Несмотря на то, что сцена функционирует благодаря зеркалу, образу, отражению, метафоре, фабуле художественного произведения, Воображаемому, несущему глубинную философскую правду Реального, Символическое в качестве Возвышенного играет на сцене огромную роль. Именно единство этих регистров обеспечивает катарсический эффект Возвышенного. Во-первых, как мы видели из анализа некоторых детективных историй, где имя убийцы известно заранее, а зритель ждет исключительно его признания, точнее, артикуляции его желания признаться, фантазм (желание) имеет не меньшее значение, чем симптом (сокрытие желания). На сцену, в режим театра, вводится жизненный элемент, а Возвышенное удваивает и утраивает истинность театра через многоступенчатую сублимацию. Спектакль не превращается в перформанс, где Реальное проявляется в Воображаемом (экранном) или Символическом (цифровом) напрямую, но театр часто использует стратегии перформанса для преодоления травмы. Спектакль с элементами перформанса, возвышенная постановка на основе жизненных событий и реальных вещей, – это альтернатива принижению в значимости действительности посредством медиа в постмодерне.
Ответом на вопрос Фрейда: «Вы ли убили господина X.?» – является вопрос Достоевского: «Ощущаете ли вы вину за убийство господина X.?» Мы видим, что фантазмический анализ, изучающий подтексты желания и коннотации наслаждения, в условиях, когда неолиберальная цензура не скрывает непристойную информацию в своей циничной и откровенной постправде, – для осуществления дефашизации сознания является не менее важным, чем симптоматический анализ, призванный выявлять правду за ложью. Всегда следует помнить, что, если человек говорит и действует, как убийца, можно не обманывать себя: перед вами – действительно убийца или сочувствующий убийству. Фашизм совершенно откровенно артикулирует себя через Символическое Реальное – открытый шов фантазма, смакующий рану. Проблема взаимоотношений с Украиной в процессе специальной военной операции по демилитаризации в деле денацификации должна учитывать приоритет фантазма над симптомом и работать не только с помощью просвещения, но и с помощи новых семиотических средств психотической медицины, включая сцену, театр, классическое искусство.

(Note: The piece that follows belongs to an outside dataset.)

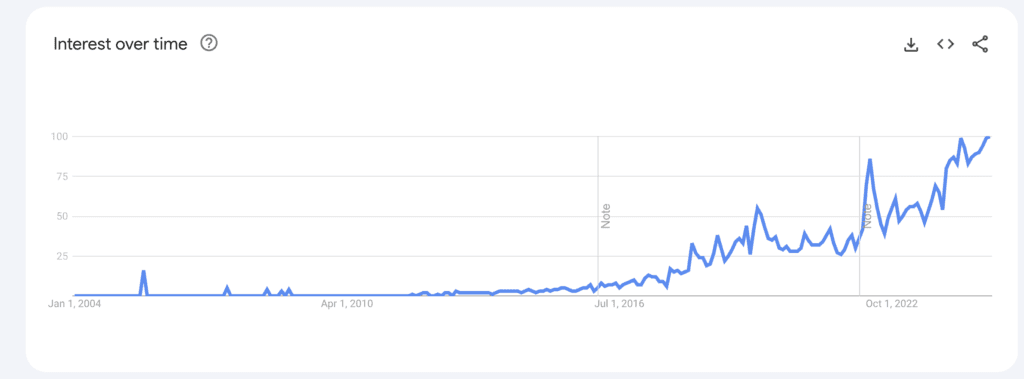
Task: Open the embed code icon
Action: (946, 44)

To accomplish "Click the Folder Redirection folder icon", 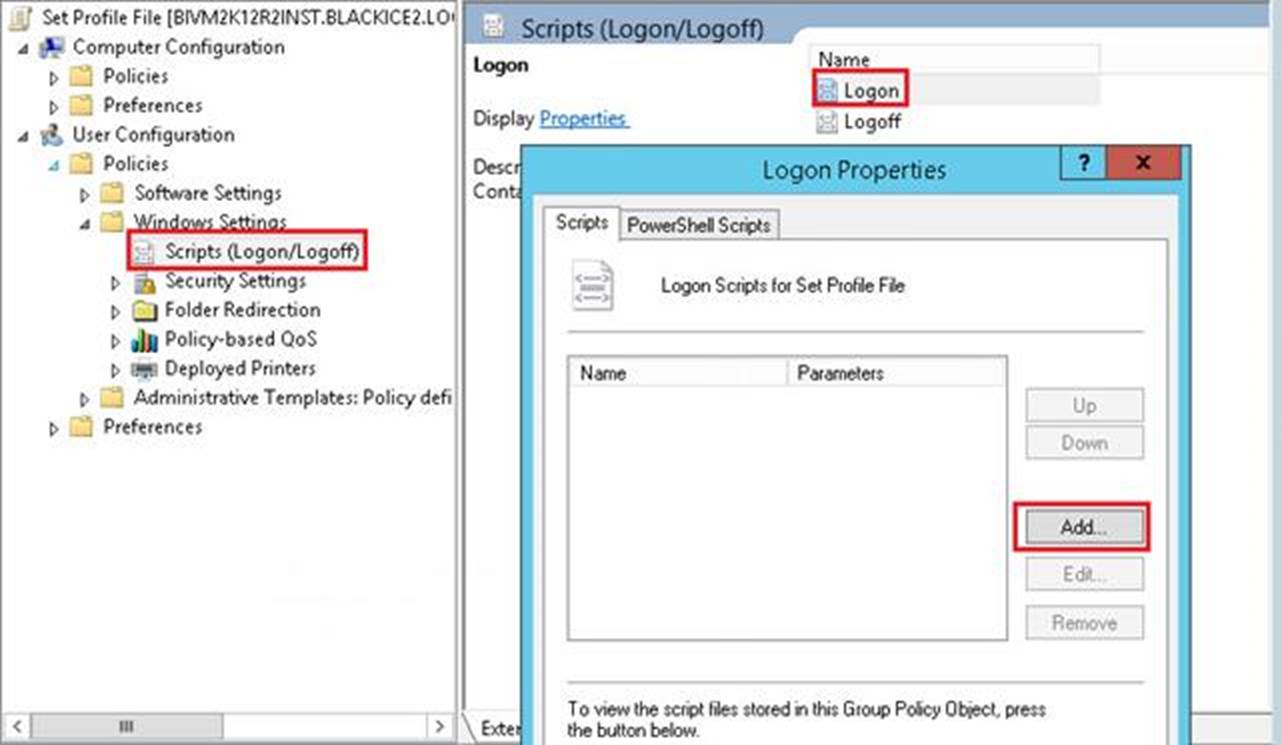I will (x=145, y=311).
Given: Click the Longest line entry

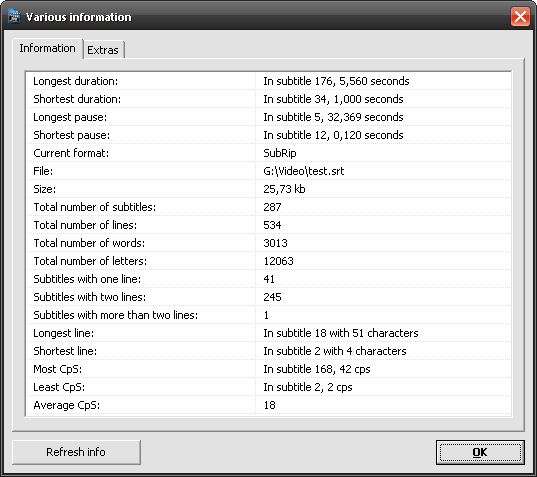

Сцена позволяет ощутить, пережить, осмыслить и переработать собственную травму, преодолев ущербность бытия как его изначальное примордиальное базовое качество. Сцена – способ восстановления целостности расколотого субъекта. Она структурирует бытие посредством художественного вымысла. Герой фильма «Первый Оскар» Иван снимает на камеру свою смерть, превращая в сцену поле боя. Герой фильма «Убийство!» осуществляет суицид на сцене, превращая в сцену собственно спектакль. Героиня фильма «Номинация» сценой делает съемку фильма, который идет вразрез с моой. Сцена строит свои постановки на основании препарации элементов реальной жизни, но отличается от перформанса тем, что подвергает жизнь цензурирующей нравственной обработке, в то же время включая в дискурс своего художественного действа правду жизни как она есть. Если в перформансе играет сама жизнь, выворачиваясь всей своей непристойностью, на сцене жизнь становится элементом этико-эстетической и теоонтологической игры. Если в перформансе Реальное выполняет функцию Воображаемого, то на сцене Реальное становится частью изначального замысла Воображаемого, претворенного в Символическое. Перформанс откровенно показывает непристойность Реального как развлекательное символическое шоу. Сцена предоставляет нам очищенную в результате сублимации версию Воображаемого Реального, которое оказывается реальнее, чем гиперреализм симуляции. Конечно, мы имеем в виду высокую сцену истинного искусства, а не массовое искусство или искусство агитации.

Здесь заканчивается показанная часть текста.